• EXCERPT TO READ
- - -

The vote for Brexit, which was opposed by all main party leaders, business groups and unions, delivered a massive shock to the political system that exposed the depth of divisions between England and the rest of the UK and between London and the rest of England. The implications of Brexit for the Border thrust Ireland into the centre of the negotiations with the EU and revealed much about how the British and the Irish see one another.

Irish confidence

At Westminster throughout the negotiations, I spent hours explaining to MPs and others why Dublin was unlikely to budge on the Border and why Brussels would not put pressure on it to do so. Many on the British side underestimated the confidence of today's Irish politicians and officials as well as the likelihood that the EU would side with a remaining member state against a departing one.

If much British commentary about Ireland was arrogant and ill-informed, it was matched by the exasperated condescension of many in Ireland towards Britain’s political difficulties over Brexit. Contrary to the hand-wringing speeches at British-Irish events these days, any damage to the relationship between Dublin and London is likely to be temporary.

If Britain showed its ignorance of Ireland during the Brexit negotiations, as Taoiseach Leo Varadkar asserted this week, it is much better informed now. And Ireland's tough and successful defence of its interests has been viewed in Whitehall with admiration as well as frustration.

- - -

• INFORMATION PROVIDED
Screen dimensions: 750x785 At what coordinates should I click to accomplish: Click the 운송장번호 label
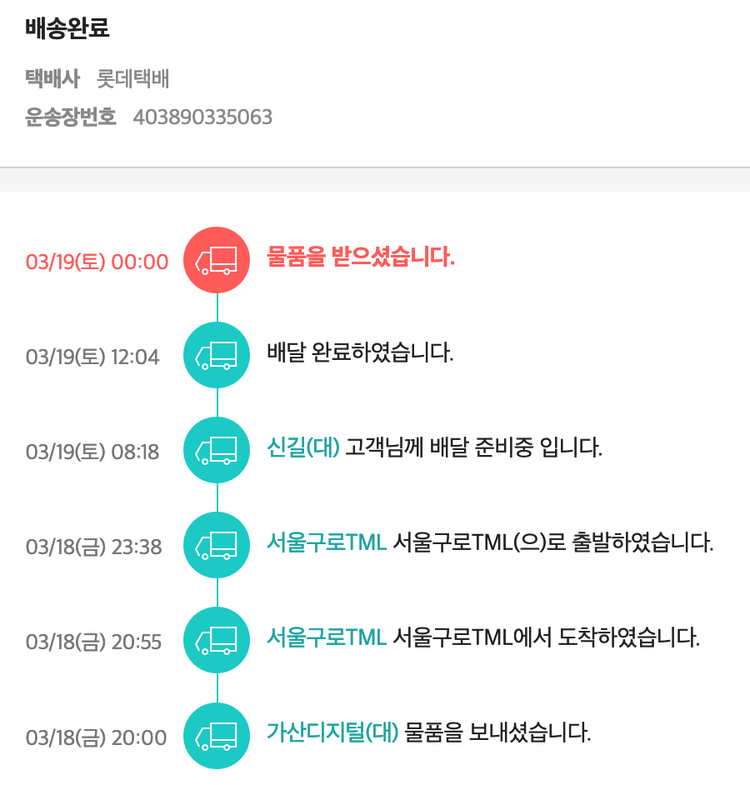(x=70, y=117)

- - -

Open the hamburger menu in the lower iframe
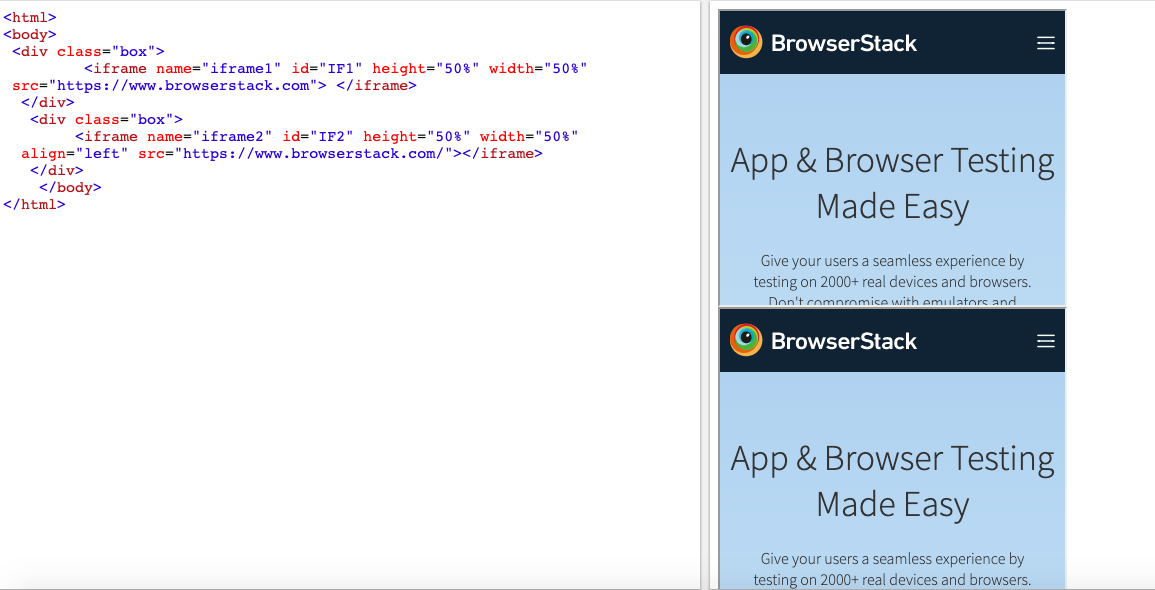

- - -

• INSTRUCTIONS
**a.** Please transcribe the passage of the Brexit excerpt from "The vote for" to "see one another.".
**b.** Decide whether each statement agrees with the Brexit excerpt, answering yes or no and quoting the deciding words: (i) All main party leaders opposed the vote for Brexit. (ii) The writer expects any damage to the relationship between Dublin and London to be lasting. (iii) Whitehall has viewed Ireland's defense of its interests only with frustration.

• TASK-BY-TASK OUTPUTS
**a.**
The vote for Brexit, which was opposed by all main party leaders, business groups and unions, delivered a massive shock to the political system that exposed the depth of divisions between England and the rest of the UK and between London and the rest of England. The implications of Brexit for the Border thrust Ireland into the centre of the negotiations with the EU and revealed much about how the British and the Irish see one another.

**b.**
(i) Yes: "which was opposed by all main party leaders, business groups and unions"
(ii) No: "any damage to the relationship between Dublin and London is likely to be temporary"
(iii) No: "has been viewed in Whitehall with admiration as well as frustration"